Detective Joseph Seals was not supposed to be a hero that morning. On December 10, 2019, the 40-year-old officer was meeting a confidential informant at Bayview Cemetery in Jersey City when he noticed two people in a stolen U-Haul van -- a van linked to a murder three days earlier. What happened next unfolded in minutes and changed the Greenville neighborhood forever. The assailants shot and killed Seals, then drove one mile to the JC Kosher Supermarket, where they opened fire on everyone inside.
The two attackers, David Anderson and Francine Graham, had already left a trail of violence before reaching Greenville. Three days earlier, they had murdered Uber driver Michael Rumberger in nearby Bayonne -- his blood was found on a Bible belonging to the pair, and his DNA was on their clothing and a weapon. A week before that, they had fired shots at a visibly Jewish driver on U.S. Route 1/9 near Newark. When Detective Seals approached them at the cemetery, he was a veteran officer who had been on the force since 2006, a father, and someone his colleagues described as dedicated to getting illegal guns off the street. Anderson and Graham shot him and fled. Investigators would later determine that the detective's intervention disrupted plans for a far larger attack, possibly targeting the yeshiva of Khal Adas Greenville next to the market, where 50 to 60 children were present that day.
The attackers drove straight to the JC Kosher Supermarket on Martin Luther King Drive, exiting the van in tactical gear and wielding an AR-15 and a Mossberg shotgun. They ignored bystanders on the street and directed their assault entirely at the store. By approximately 12:21 p.m., they had fatally shot store owner Mindy Ferencz, a 33-year-old mother of three; employee Douglas Miguel Rodriguez, 49, originally from Ecuador; and customer Moshe Deutsch, a 24-year-old rabbinical student. A fourth person escaped wounded through the back door. The ensuing standoff with police lasted hours, ending only when a BearCat armored vehicle rammed through the storefront. Both attackers were killed. Inside the van outside, investigators found a live pipe bomb capable of killing or injuring people within 500 yards.
Anderson identified as a Black Hebrew Israelite and had posted hundreds of antisemitic and anti-police messages on social media under aliases including "Dawad Maccabee." Surveillance footage from inside the store recorded him saying, "They stole our heritage, they stole our birthright, and they hired these guys to stop us." New Jersey Attorney General Gurbir Grewal classified the attack as domestic terrorism fueled by hatred of Jewish people and law enforcement. The shooting occurred during a broader wave of violent antisemitic incidents across the northeastern United States; weeks later, a machete attack at a Hanukkah celebration in Monsey, New York, underscored the pattern.
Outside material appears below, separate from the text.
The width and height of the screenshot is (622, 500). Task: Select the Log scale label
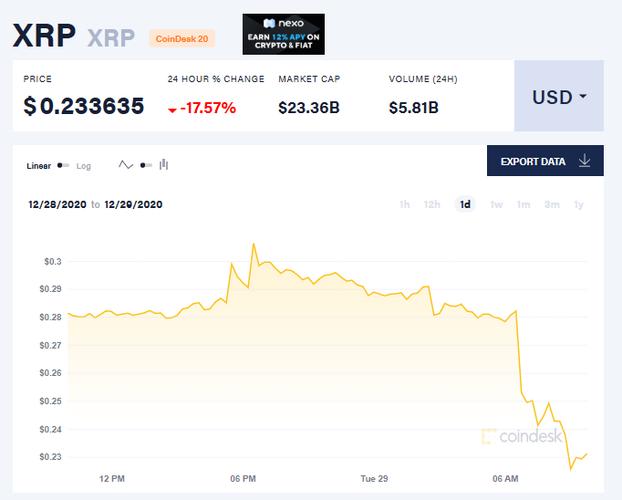[x=83, y=166]
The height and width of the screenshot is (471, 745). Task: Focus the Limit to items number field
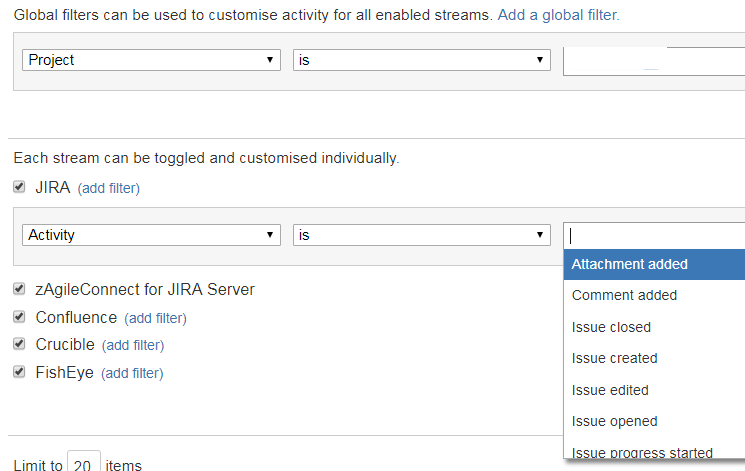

In Jersey City itself, the aftermath exposed raw divisions -- a local school board trustee was pressured to resign after posting a social media message that appeared to sympathize with the attackers' grievances.
The kosher market reopened at a nearby location in March 2020, its owner determined to maintain a presence in the neighborhood. In November 2020, a grand jury cleared the 13 officers who had shot the attackers. In 2022, a memorial bench honoring Detective Seals was installed at 16th Street Park in Bayonne. The Greenville section of Jersey City, a working-class neighborhood along the city's southern waterfront, carries the weight of that December day differently depending on whom you ask. For the Jewish community that had been growing there, it was confirmation that the antisemitic threats they had been raising for months were real and escalating. For the broader neighborhood, it was a shock that a place known for its diversity could become the site of such targeted hatred. Four people -- a detective, a store owner, an immigrant worker, and a rabbinical student -- did not survive to see the community reckon with what happened.
The Greenville section of Jersey City is located near 40.707N, 74.084W, on the western shore of Upper New York Bay. The area is visible south of the Holland Tunnel and west of the Statue of Liberty. Newark Liberty International Airport (KEWR) is approximately 6 nm to the southwest. The Bayonne Bridge is visible to the south. Recommended viewing altitude: 2,000-3,000 ft AGL.